Read time: 4 mins | The Frame: Supply-Side Power
Welcome to Founder Frames.
Where we decode the systems, strategies, and business mechanics of underrepresented founders.
Today’s Briefing: How Iman Abuzeid turned the broken healthcare hiring model on it’s head by treating nurses like customers, not commodities through the "reverse marketplace" engine and effective AI automation.
The Resume Black Hole
In 2017, the US healthcare system was bleeding.
The average time to hire a permanent nurse was 86 days.
Hospitals were spending billions on temporary travel nurses to plug the gaps.
Why?
Because the hiring process was archaic.
Hospitals would post a job description on a board (or a website) and wait.
Nurses would apply and wait.
Resumes disappear into an Applicant Tracking System (ATS), never to be seen again.
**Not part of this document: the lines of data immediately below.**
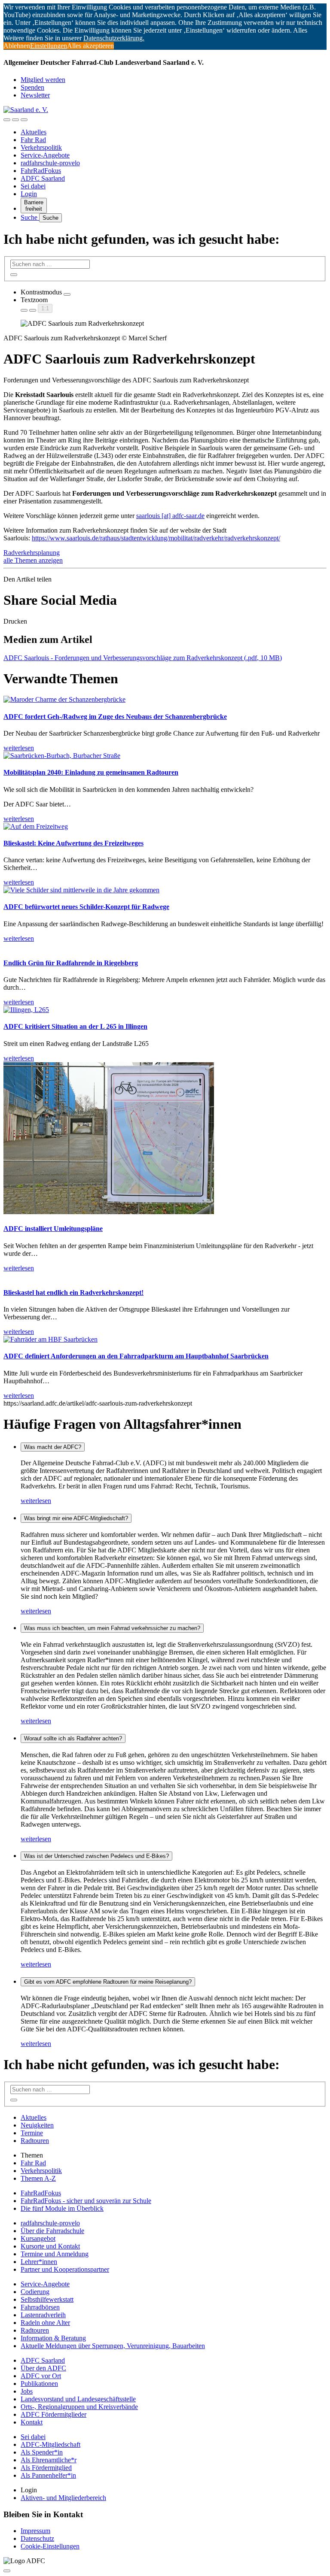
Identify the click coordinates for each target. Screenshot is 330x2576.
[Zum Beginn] (6, 2571)
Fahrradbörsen (40, 2307)
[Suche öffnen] (15, 119)
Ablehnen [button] (16, 45)
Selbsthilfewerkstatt (47, 2299)
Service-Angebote (45, 155)
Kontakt (32, 2422)
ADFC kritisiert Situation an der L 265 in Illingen (75, 1026)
It was a Post and Pray model in a market where the talent held all the leverage.
Iman Abuzeid, a medical doctor turned entrepreneur, realized that the friction wasn't in the availability of nurses, but in the marketplace mechanics.
She didn't need to build a better job board.
She needed to invert the entire system.
THE BLUEPRINT
Most hiring platforms are Demand-Driven: Employers post, candidates beg.
Iman built Incredible Health to be Supply-Driven.
Meaning: Candidates create profiles, and employers pitch them.
The Pivot: Instead of nurses applying to 50 hospitals, they create one profile. Hospitals then apply to the nurses with salary ranges, benefits, and signing bonuses upfront.
Why it works:
Validation: It flips the power dynamic. Nurses feel valued, not ignored.
Speed: Hospitals are only pitching pre-vetted, active candidates.
Transparency: Salary transparency is baked in from the first interaction, eliminating weeks of negotiation waste.
Iman realized that in a constraint-based market (hiring shortage), the platform that treats the supply (nurses) the best, wins.
THE SYSTEM
A great business model dies without a great engine.
The promise of Incredible Health is speed: reducing hire time from 86 days to <20 days.
Here is the operational stack that makes that possible:
1. The 25% Filter (Quality Control)
They don't let just anyone in. Incredible Health accepts only top 25% of nurse applicants.
Automated Screening: Their sophisticated algorithms instantly verify licenses, malpractice records, and certifications.
The Result: Hospitals know that every candidate on the platform is "recruit-ready." They aren't sifting through noise; they are browsing signal.
2. The AI Concierge ("Lyn" and "Gale")
Incredible Health uses generative AI to remove friction for the nurses.
Lyn: An AI voice agent that conducts initial phone screens, verifying specialties and preferences 24/7. It ensures 100% of applicants get an "interview," fixing the ghosting problem.
Gale: An AI career coach that helps nurses polish their resumes.
Resume Wizard: Most nurses don't have updated resumes on their phones. The app builds one for them automatically.
3. The Deployment of Algorithms
Matching isn't manual.
Their proprietary matching algorithms pair nurses with hospitals based on 50+ data points, ensuring that a hospital only sees a nurse who actually wants to work there.
THE FRAME
Iman Abuzeid didn't compete with other job boards on inventory (more jobs). She competed on process (less friction).
The Takeaway: If you are building in a market with a shortage of supply (developers, designers, nurses), stop building tools for the buyer. Build tools for the seller.
Old Mental Model: "I pay you, so I have the power."
New Mental Model: "You have the talent, so I have to pitch you."
When you remove the friction for the supply side, the demand side has no choice but to follow.
THE BOTTOM LINE
Incredible Health is now a unicorn (valued over $1.65B), not because they invented nursing, but because they respected the nurse.
They used technology not to replace the human, but to elevate their status in the transaction.
Ask yourself: Where in your industry is the talent being treated like a commodity? If you built a system that treated them like the prize, would the market flip?